Lots of players are said by writers to be nice guys or classy, but Kepner notes an instance when Gwynn literally helped change Kepner’s life by virtue of his friendliness and generosity. Kepner was something of a boy wonder reporter when he was a teenager, publishing his own magazine and getting press passes. Once, when covering a Padres game, this happened:
One time we spoke, I was wearing a Vanderbilt golf shirt. Gwynn noticed the logo and asked if I went there. When I said yes, he lit up. The Padres beat writer Buster Olney, of The San Diego Union-Tribune, also went there, Gwynn said excitedly. “You’ve got to meet him!” he said . . . When our interview ended, he went back to the clubhouse, found Olney and brought him to the dugout to meet me. A few years later Olney was writing for The New York Times, and he recommended me for a job. Gwynn had set me on my career path.

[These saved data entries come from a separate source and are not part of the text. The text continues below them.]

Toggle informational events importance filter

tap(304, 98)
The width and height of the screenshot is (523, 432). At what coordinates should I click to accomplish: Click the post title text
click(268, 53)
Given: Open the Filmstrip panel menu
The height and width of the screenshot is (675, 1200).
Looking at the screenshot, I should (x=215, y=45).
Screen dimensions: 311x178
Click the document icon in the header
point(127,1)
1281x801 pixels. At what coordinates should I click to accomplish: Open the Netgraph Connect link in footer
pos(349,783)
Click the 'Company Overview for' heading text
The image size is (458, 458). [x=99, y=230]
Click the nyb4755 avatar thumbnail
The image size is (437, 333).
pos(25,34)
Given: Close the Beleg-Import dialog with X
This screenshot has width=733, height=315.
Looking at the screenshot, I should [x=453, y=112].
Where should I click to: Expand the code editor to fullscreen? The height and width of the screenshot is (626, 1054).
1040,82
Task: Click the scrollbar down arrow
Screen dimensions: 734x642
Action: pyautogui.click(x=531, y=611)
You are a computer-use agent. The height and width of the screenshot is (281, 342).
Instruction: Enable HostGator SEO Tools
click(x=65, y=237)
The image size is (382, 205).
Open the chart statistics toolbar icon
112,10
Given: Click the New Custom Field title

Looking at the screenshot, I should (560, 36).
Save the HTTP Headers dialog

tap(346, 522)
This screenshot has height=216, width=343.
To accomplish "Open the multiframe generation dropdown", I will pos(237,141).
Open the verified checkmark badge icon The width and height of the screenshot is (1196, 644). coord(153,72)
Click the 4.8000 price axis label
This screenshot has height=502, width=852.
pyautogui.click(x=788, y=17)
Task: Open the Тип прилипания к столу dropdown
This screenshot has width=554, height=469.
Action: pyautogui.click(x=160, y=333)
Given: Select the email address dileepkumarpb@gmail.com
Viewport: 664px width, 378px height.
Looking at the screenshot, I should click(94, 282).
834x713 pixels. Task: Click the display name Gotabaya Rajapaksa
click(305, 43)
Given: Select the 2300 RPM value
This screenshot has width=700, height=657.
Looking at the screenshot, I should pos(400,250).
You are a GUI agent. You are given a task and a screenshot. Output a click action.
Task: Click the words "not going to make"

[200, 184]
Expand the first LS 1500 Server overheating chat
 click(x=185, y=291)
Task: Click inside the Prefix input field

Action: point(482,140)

Friend gives us a tear-jerking moment from Gwynn’s final months:
In late April, I surprised him at the hospital. He was in a wheelchair. His hair was fully gray. He couldn’t open his right eye. He could only halfway open his mouth. He was on oxygen. The purest hitter of our generation was dying . . . That day in the hospital, I would have done anything to see a young Tony Gwynn again. And then I looked down at his feet. He was wearing his old baseball shower shoes. On them was his scribbled number: 19. He was 19 to the end.
Just, wow. Both are excellent reads. Do check them out.